## SET TASK
Show each line of the items below that contains the word "resolution", reproducing every such line in full.
====== RECORDS
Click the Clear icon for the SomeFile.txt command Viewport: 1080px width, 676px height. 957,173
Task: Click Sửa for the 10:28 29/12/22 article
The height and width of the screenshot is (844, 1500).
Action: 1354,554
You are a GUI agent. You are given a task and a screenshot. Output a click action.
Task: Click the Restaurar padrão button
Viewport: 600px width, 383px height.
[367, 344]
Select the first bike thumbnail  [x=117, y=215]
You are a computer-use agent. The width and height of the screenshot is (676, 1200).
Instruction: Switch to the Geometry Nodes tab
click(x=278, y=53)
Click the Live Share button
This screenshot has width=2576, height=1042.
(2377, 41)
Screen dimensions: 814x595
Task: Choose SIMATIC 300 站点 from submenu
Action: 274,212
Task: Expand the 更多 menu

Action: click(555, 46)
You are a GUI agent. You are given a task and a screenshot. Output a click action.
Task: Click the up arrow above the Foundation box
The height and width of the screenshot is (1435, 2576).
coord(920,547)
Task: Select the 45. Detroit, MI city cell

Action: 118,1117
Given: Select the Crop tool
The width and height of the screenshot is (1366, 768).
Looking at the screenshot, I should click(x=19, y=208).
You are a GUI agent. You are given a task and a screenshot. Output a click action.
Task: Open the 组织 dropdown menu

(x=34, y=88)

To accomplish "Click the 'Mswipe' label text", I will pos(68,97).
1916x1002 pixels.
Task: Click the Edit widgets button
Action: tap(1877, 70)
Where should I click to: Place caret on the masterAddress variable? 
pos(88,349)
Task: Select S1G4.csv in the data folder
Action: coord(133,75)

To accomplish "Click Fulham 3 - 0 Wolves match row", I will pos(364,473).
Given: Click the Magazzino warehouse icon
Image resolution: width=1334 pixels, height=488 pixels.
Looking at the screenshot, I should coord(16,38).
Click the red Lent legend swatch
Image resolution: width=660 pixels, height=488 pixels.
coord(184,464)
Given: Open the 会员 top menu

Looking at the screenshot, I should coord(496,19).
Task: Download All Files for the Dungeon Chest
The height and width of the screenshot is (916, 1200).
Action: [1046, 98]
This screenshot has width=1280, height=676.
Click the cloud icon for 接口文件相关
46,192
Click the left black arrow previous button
============
## ANSWER BELOW
Image resolution: width=1334 pixels, height=488 pixels.
Image resolution: width=660 pixels, height=488 pixels.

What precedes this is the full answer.